世界1200都市を訪れ、1万冊超を読破した“現代の知の巨人”、稀代の読書家として知られる出口治明APU(立命館アジア太平洋大学)学長。世界史を背骨に日本人が最も苦手とする「哲学と宗教」の全史を初めて体系的に解説した『哲学と宗教全史』がついに10万部を突破。ビジネス書大賞2020特別賞(ビジネス教養部門)を受賞した。だがこの本、A5判ハードカバー、468ページ、2400円+税という近年稀に見る本だ。
一方、スタンフォード大学・オンラインハイスクールはオンラインにもかかわらず、全米トップ10の常連で、2020年は全米の大学進学校1位。世界最高峰の中1から高3の天才児、計900人(30ヵ国)がリアルタイムのオンラインセミナーで学んでいるが、そのトップが星友啓校長だ。
星校長の処女作『スタンフォード式生き抜く力』も発売直後に2万部の重版。アマゾンレビューも極めて高評価が多い。
今回、APUの出口学長とスタンフォード大学・オンラインハイスクールの星校長が初めてオンラインで対談。紆余曲折のまさかの人生で両校トップになった二人は、教育について、ビジネスについて、何を語ったのか。
注目の初対談をお届けしよう。(構成・藤吉豊)
アルバイトから
全米の大学進学校1位の校長へ
立命館アジア太平洋大学(APU)学長
1948年、三重県美杉村生まれ。京都大学法学部を卒業後、1972年、日本生命保険相互会社入社。企画部や財務企画部にて経営企画を担当する。ロンドン現地法人社長、国際業務部長などを経て2006年に退職。同年、ネットライフ企画株式会社を設立し、代表取締役社長に就任。2008年4月、生命保険業免許取得に伴いライフネット生命保険株式会社に社名を変更。2012年、上場。社長、会長を10年務めた後、2018年より現職。訪れた世界の都市は1200以上、読んだ本は1万冊超。歴史への造詣が深いことから、京都大学の「国際人のグローバル・リテラシー」特別講義では世界史の講義を受け持った。おもな著書に『生命保険入門 新版』(岩波書店)、『仕事に効く教養としての「世界史」I・II』(祥伝社)、『全世界史(上)(下)』『「働き方」の教科書』(以上、新潮社)、『人生を面白くする 本物の教養』(幻冬舎新書)、『人類5000年史I・II』(ちくま新書)、『0から学ぶ「日本史」講義 古代篇、中世篇』(文藝春秋)など多数。
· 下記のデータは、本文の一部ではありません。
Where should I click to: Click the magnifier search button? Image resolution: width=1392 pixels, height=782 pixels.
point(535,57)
出口治明(以下、出口):スタンフォード大学・オンラインハイスクールは、オンラインにもかかわらず、全米トップ10の常連校です。
2020年は、全米の大学進学校1位になっています。そのトップを務めていらっしゃる星先生のことを、僕は「日本の誇り」だと思っています。
そもそも星先生は、どういう経緯で今のお仕事に就かれたのですか?
星友啓(以下、星):2008年頃ですが、スタンフォード大学哲学部で博士課程の最後の年に、博士論文も書き終わったので「食いぶちも稼ぎに、アルバイトでも探すか」と思っていたら、高校生向けの哲学カリキュラムをつくるプロジェクトというのがありました。
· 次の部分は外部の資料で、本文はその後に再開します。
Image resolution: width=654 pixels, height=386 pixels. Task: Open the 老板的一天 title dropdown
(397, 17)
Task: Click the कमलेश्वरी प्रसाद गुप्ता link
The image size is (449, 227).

アメリカでも哲学を本格的に学ぶのは大学レベルからなので、哲学博士になろうとするものの端くれとして、非常に興味深かったです。
実はそれが、スタンフォード大学・オンラインハイスクールの立ち上げプロジェクトでした。
しかし、私は「教えることアレルギー」だったのです。スタンフォードの学生たちに論理学入門の講座を持っていたのですが、彼らは賢いので誰が教えても同じ。自分が教えていることの意味が見つけられないので、なんとも面白くもない。若者たちも生意気だ。
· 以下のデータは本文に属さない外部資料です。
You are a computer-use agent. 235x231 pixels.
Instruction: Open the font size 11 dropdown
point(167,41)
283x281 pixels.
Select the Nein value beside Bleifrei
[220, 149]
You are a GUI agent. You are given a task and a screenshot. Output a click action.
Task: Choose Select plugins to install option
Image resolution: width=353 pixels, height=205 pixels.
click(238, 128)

そんな感じで、「教える側に行こう」と思ったことは一度もなく、研究職まっしぐらだったのです。
哲学カリキュラムを作りながら、1年間、高校生と取っ組み合っているうちに、教えることに情熱さえ湧いてきてしまいまして(笑)。やってみたら、非常に楽しかったんです。それで、そのまま今に至ります。
出口:世界最高峰の大学で博士課程を終えられたら、研究者の道を歩まれるのが普通だと思うのですが、アルバイトがきっかけで、たまたま違う道に進むことになったわけですね。
星:はい、まさにそのとおりです。哲学を学問として専門的に研究することも大切です。しかし、実際に哲学博士として、学問としての哲学を追求してきた中で、日常の生活や私たちの人生とかけ離れてしまいがちだと感じてきました。ですから高校生には、そうした「学問哲学」ではなく、人生に役に立つ形で哲学を学ぶ機会を与えられたら、と思っています。